Trenton, NJ - When Seaside Heights Patrolman Edward L. Lutes went on a shooting in 2002, he killed five people of two families. These two families will be paid $5.7 million to settle their lawsuits against Seaside Heights and its now-retired police chief and Toms River.

Dominick Galliano's sister and a cousin of Gail Galliano, filed the wrongful death lawsuit of Gail Galliano, 49, her husband, Dominick, 51, and their son, Christopher, 25, through their lawyer, Darren Gelber, against Seaside Heights and its now-retired police chief and Toms River.

George, Theresa and Robert Williams whose parents were murdered by Edward Lutes in their Toms River home filed the wrongful death lawsuit of Gary Williams, 48, and his wife, Tina, 46, through their lawyer, James J. Carroll III, against Seaside Heights and its now-retired police chief and Toms River.
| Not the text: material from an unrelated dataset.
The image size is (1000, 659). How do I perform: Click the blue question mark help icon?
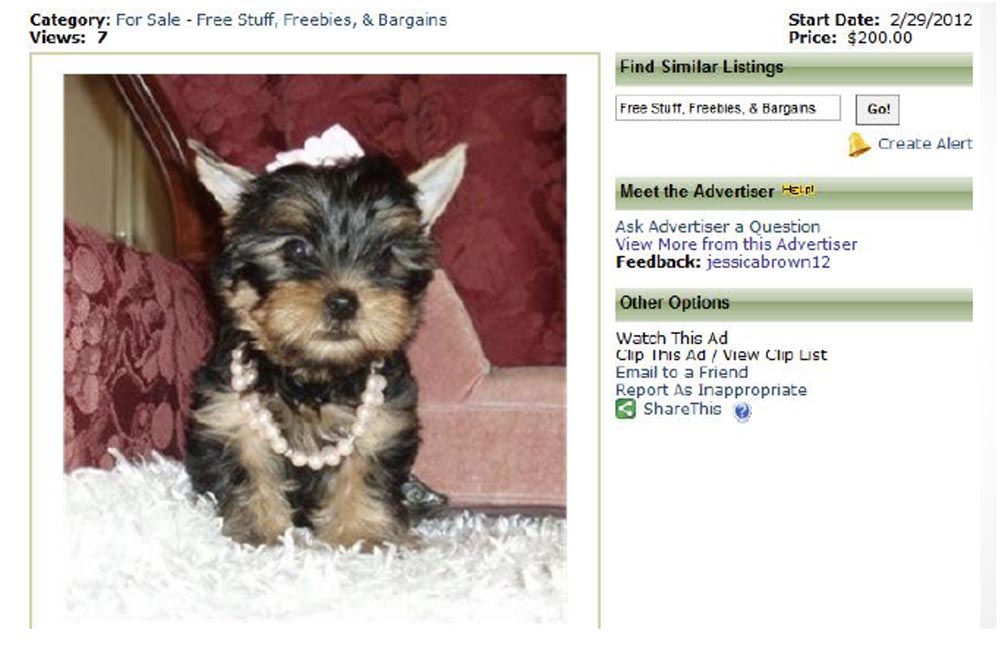742,411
On April 9, 2002, Patrolman Edward Lutes used his department-issued MP5 machine gun to shoot and kill Gail Galliano, her husband, Dominick and their son, Christopher along with two members of the Williams family, Gary Williams and his wife, Tina.

Edward Lutes' rampage ended after he drove to the Barnegat home of then-Seaside Heights Police Chief James M. Costello and shot and wounded the chief. He then fatally shot himself in the driveway of a nearby home.

The lawsuits, filed in 2003, by members of the Galliano family and the three Williams children, detailed months of erratic and abusive behavior on the part of Lutes, who at the time of the killings was 42 and a highly decorated member of the Seaside Heights force.

The suits claimed that in the months before Edward Lutes killed his neighbors, he had been exhibiting irrational, erratic and threatening behavior. But police authorities in Seaside Heights and Toms River did nothing to stop him or get him the help that he needed.

According to the settlement, George, Theresa and Robert Williams will receive $2.3 million from the Municipal Liability Joint Insurance Fund.

Relatives of the Gallianos will receive $3.4 million pending approval in U.S. District Court, Trenton, which is expected to be approved within 60 days.